20 de Dezembro de 2007 às 15:28
Em meio à notificação da circulação do vírus da febre amarela entre macacos em 28 municípios goianos, os servidores da Assembléia Legislativa estão tranqüilos, pois estão em dia com a vacinação contra a doença.  De 22 a 29 de novembro, a Divisão de Recursos Humanos, juntamente com a Divisão de Saúde e Promoção Social da Casa e a Secretaria de Saúde de Goiânia, promoveu a vacinação contra tétano e difteria; a Tríplice (que imuniza contra caxumba, rubéola e sarampo), hepatite B e febre amarela. Para o cidadão que ainda não se vacinou, ainda há tempo. Vá até um posto de saúde e fique imunizado contra esta doença que pode ser fatal. A vacina é de graça.

Foram mais de 360 doses aplicadas na Assembléia, sendo que a dupla adulta, contra o tétano e difteria, e a tríplice, somaram aproximadamente 275 doses. Além delas, foram aplicadas 34 doses de vacinas contra Hepatite B, para pessoas com até 19 anos, e 59 doses de vacinas contra febre amarela. A próxima etapa da vacinação está prevista para o início de 2008. 

Na última sexta-feira, 21, a Secretaria de Estado da Saúde anunciou medidas contra o problema. A primeira foi lançar uma campanha específica para imunizar quem se vacinou contra a febre amarela há mais de dez anos e as que nunca foram vacinadas. 

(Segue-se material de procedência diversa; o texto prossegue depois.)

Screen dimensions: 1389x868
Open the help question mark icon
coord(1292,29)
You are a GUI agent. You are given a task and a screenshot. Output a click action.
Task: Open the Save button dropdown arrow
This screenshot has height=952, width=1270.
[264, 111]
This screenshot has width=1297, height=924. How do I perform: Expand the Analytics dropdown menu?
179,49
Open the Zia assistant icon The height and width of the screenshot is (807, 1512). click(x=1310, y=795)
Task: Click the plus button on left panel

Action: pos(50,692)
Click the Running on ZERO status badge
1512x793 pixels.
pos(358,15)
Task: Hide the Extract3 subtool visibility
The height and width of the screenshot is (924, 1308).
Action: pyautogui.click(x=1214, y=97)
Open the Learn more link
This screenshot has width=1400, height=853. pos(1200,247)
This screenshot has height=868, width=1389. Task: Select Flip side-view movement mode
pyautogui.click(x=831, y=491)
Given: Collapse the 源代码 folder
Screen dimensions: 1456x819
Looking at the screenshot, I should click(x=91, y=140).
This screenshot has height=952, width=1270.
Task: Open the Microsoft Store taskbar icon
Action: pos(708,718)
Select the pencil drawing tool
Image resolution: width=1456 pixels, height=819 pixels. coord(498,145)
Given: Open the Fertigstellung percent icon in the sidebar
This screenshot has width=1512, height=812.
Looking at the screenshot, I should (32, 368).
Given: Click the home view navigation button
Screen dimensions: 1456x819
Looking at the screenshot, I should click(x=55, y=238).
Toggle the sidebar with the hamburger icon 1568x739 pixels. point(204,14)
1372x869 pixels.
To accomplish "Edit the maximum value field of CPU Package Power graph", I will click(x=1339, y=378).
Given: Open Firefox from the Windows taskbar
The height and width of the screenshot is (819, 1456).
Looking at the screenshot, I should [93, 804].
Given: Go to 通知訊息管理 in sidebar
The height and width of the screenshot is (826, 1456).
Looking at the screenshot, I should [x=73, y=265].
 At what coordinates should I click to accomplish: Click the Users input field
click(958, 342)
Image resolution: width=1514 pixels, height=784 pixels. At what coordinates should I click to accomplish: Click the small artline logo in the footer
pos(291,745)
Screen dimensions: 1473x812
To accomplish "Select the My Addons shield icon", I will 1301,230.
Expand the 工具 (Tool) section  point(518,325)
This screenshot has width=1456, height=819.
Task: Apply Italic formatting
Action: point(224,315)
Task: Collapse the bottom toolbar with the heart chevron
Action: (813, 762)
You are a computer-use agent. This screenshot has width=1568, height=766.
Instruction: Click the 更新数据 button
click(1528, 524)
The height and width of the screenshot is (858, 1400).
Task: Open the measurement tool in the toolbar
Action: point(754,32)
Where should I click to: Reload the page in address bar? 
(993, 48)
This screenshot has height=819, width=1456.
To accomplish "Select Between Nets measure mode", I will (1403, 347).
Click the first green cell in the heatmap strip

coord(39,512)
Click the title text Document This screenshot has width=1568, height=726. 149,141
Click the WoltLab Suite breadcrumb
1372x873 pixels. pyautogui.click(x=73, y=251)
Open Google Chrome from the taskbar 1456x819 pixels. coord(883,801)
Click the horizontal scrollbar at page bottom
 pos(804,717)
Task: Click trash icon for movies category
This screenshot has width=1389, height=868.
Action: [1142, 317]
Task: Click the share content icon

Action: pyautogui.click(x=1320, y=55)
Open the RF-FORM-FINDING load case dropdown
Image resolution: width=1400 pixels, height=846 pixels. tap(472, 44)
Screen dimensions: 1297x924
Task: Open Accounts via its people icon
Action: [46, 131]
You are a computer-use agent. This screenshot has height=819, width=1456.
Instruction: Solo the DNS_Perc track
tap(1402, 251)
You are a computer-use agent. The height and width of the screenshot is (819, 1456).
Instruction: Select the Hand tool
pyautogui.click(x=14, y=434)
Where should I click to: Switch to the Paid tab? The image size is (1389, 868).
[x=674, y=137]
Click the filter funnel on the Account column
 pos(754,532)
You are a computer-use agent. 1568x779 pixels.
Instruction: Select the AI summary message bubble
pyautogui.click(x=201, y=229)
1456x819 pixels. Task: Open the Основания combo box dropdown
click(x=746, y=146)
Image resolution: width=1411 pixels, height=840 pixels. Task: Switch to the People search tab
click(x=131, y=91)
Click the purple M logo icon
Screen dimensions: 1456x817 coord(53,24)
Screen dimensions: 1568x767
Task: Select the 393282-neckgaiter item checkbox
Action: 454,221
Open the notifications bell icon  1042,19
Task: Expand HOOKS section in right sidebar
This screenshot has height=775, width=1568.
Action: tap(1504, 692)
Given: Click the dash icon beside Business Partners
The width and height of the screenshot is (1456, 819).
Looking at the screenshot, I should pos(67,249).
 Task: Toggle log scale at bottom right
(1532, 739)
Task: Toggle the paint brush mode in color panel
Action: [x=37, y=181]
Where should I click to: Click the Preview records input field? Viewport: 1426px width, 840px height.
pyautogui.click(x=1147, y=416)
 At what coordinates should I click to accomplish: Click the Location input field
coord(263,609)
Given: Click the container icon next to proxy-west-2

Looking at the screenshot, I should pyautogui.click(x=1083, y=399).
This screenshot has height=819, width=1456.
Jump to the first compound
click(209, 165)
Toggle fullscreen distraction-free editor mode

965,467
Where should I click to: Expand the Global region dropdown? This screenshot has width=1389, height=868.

A medida está sendo adotada especialmente na zona rural dos 23 municípios goianos onde foram registrados óbitos em macacos, um hospedeiro do vírus: Abadia de Goiás, Aparecida de Goiânia, Bela Vista de Goiás, Castelândia, Divinópolis, Doverlândia, Faina, Fazenda Nova, Gameleira de Goiás, Goiânia, Cidade de Goiás, Heitoraí, Inhumas, Itapuranga, Jataí, Montes Claros, Novo Brasil, Palestina de Goiás, Paraúna, Piranhas, São Miguel do Passa Quatro, Silvânia e Vianópolis.

Histórico

Goiás está na região endêmica brasileira para febre amarela silvestre, pela manutenção do vírus amarílico entre os hospedeiros naturais. Em 1999 foram registrados 12 casos de febre amarela silvestre (FAS), com cinco mortes. Em 2000, foram 54 registros, com 24 mortes. Desde 2001, Goiás não confirmava nenhum caso de febre amarela em humanos.

O primeiro caso de febre amarela no Estado, depois de seis anos livre da doença, foi registrado no dia 18 de abril e o segundo quatro dias depois. Ambos ocorreram em Jataí - município sem histórico de febre amarela em anos anteriores - no Sudoeste do Estado.

O caso confirmado é de um homem de 23 anos, trabalhador na zona rural, procedente do Rio Grande do Sul, que residia há quatro anos no município e não era vacinado. O segundo, outro homem, de 55 anos, também não tem história vacinal. As duas vítimas morreram.